# Start of Data entries

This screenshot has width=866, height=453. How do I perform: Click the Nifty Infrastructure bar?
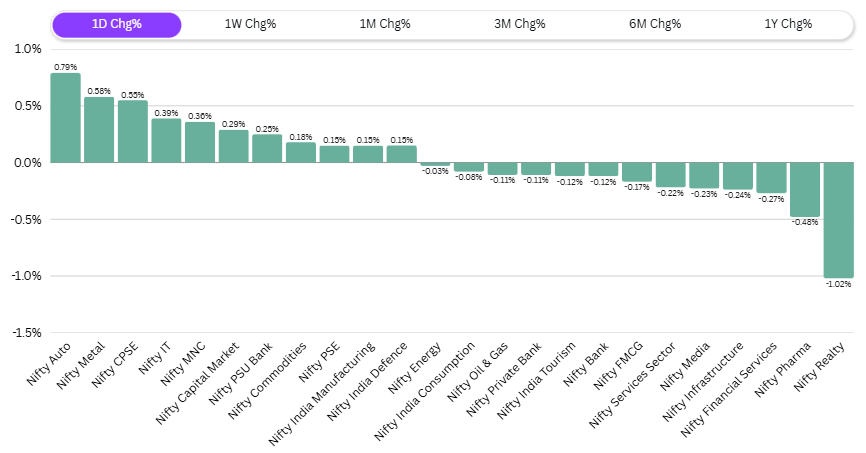coord(737,176)
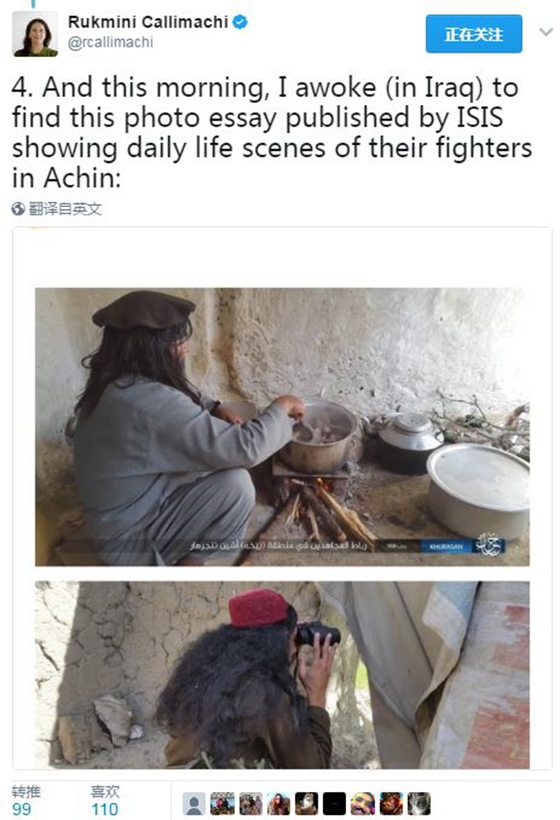Open the solid black liker avatar
Image resolution: width=560 pixels, height=820 pixels.
point(334,804)
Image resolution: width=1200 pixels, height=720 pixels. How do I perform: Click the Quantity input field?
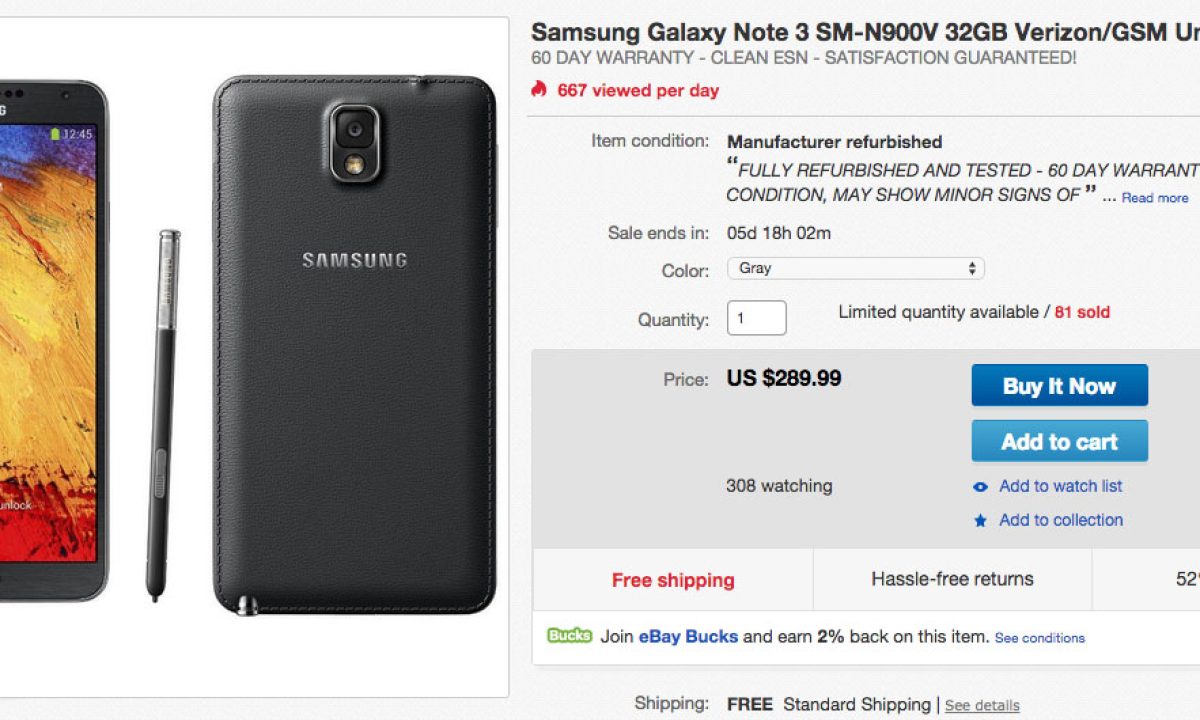point(756,318)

# End of Data entries

■ **Directions for this task**
Reproduce all of the items above, switching every occurrence of "Click" to "Select" and leaving everything else unchanged. Omit the pictures.

■ **Answer to this problem**
This screenshot has width=866, height=453. How do I perform: Select the Nifty Infrastructure bar?
coord(737,176)
Open the solid black liker avatar
Image resolution: width=560 pixels, height=820 pixels.
point(334,804)
Image resolution: width=1200 pixels, height=720 pixels. How do I perform: Select the Quantity input field?
point(756,318)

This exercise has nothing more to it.